Le Procès creuse le même sillon d’une radiographie impartiale du 20ème siècle. Tourné à Zagreb et à Paris, en grande partie dans les bâtiments désaffectés de la gare d’Orsay, cette libre adaptation du roman de Kafka (1925) est une parabole du monde d’après la Shoah, où le personnage de K est présenté comme la victime d’une organisation concentrationnaire.
Le nomadisme de Welles le mène également vers le petit écran. Durant l’automne 1967, il réalise un moyen métrage pour la télévision française : Une histoire immortelle, avec Jeanne Moreau. Désormais habitué aux budgets très réduits, Welles s’adapte sans difficultés aux conditions modestes d’une fiction télévisuelle. Il se prête alors à une sorte d’exercice de style, dans lequel il convoque différents personnages devenus des mythes populaires, y compris ceux de sa propre filmographie.

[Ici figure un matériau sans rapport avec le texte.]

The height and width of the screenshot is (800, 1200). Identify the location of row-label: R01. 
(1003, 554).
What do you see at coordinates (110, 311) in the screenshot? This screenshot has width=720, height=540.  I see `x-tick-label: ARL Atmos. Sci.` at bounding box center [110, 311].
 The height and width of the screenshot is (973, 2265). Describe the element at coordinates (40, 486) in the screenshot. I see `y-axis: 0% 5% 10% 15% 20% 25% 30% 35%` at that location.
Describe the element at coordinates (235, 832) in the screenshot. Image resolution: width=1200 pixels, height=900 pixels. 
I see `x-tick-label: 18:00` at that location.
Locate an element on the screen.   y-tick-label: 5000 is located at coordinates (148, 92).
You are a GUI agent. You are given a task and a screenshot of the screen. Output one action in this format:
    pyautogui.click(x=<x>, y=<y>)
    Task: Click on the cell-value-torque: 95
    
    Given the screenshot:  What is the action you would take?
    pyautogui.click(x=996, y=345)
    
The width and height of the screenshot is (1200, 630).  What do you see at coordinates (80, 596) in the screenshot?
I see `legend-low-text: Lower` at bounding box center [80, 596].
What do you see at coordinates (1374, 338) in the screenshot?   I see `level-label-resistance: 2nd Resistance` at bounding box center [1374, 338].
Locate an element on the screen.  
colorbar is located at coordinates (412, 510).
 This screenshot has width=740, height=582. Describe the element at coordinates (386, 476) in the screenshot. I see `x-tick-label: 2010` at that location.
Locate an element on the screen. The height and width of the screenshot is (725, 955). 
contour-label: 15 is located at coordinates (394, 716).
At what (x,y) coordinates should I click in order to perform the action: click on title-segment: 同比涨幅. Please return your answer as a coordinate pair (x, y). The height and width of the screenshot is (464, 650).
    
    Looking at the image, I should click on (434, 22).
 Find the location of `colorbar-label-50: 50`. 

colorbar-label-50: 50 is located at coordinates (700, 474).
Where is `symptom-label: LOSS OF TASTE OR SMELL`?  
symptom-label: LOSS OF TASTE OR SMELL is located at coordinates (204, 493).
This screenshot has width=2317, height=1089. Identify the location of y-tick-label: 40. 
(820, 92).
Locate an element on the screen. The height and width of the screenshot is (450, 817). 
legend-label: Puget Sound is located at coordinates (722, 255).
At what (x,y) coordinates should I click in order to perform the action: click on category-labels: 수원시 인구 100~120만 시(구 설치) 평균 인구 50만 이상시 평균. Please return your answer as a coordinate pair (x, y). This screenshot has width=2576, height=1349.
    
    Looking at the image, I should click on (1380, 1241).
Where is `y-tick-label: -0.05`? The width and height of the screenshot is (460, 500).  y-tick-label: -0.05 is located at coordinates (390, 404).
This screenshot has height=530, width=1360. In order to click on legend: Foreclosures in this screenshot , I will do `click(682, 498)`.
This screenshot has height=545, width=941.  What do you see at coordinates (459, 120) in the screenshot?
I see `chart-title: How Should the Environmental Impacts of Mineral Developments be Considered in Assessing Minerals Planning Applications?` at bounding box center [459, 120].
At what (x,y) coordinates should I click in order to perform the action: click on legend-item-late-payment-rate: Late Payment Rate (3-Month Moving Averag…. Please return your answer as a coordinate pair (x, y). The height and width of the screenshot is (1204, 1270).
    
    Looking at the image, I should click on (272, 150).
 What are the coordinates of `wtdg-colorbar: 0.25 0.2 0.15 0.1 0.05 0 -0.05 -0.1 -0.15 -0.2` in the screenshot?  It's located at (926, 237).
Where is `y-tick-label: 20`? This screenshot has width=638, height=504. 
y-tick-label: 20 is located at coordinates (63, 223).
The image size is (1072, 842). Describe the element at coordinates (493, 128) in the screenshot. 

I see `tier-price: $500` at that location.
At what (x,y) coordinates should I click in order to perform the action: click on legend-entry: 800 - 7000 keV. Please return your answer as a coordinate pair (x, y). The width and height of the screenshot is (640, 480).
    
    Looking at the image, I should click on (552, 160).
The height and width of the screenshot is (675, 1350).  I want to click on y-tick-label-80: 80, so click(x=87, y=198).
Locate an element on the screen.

Au cours de ce séjour en France, Welles rencontre le documentariste François Reichenbach, avec qui il réalise Vérités et mensonges en 1973. Ce film est, entre autres, un « faux documentaire » sur un « faux faussaire », où Welles se délecte de son personnage de mi-magicien mi charlatan, abusant agréablement son public, tout en développant une profonde réflexion sur l’art et sa place dans le monde.
Après ce film-essai aussi brillant que ludique, la liste des projets laissés sans suite s’allonge toujours. Car la filmographie de Welles comporte presque autant de « films fantômes » que de films achevés. Quelques-uns de ces « films fantômes » ont réussi à trouver le chemin des salles après la mort du cinéaste, montés par d’autres, anciens collaborateurs ou admirateurs de longue date. C’est le cas de Don Quichotte, finalisé par Jess Franco et sorti en 1992. Un autre projet, intitulé De l’autre côté du vent, a été repris par Peter Bogdanovitch. Une version montée est sortie en 2018, diffusée dans différents festivals puis sur la plateforme Netflix. Comme un ultime tour de passe-passe du cinéaste prestidigitateur…
Au terme de cette excursion à travers l’œuvre d’Orson Welles, un constat s’impose : tous les films qu’il a réalisés sont construits autour d’une enquête sur un héros ambigu, souvent victime de sa démesure, dont la personnalité s’élucide progressivement, voire virtuellement, mais jamais complètement. Le masque, l’apparence et le faux-semblant ne sont jamais totalement levés. Ce qui fait d’Orson Welles le premier grand cinéaste américain moderne, sensible à la complexité des hommes et à l’inévidence du monde.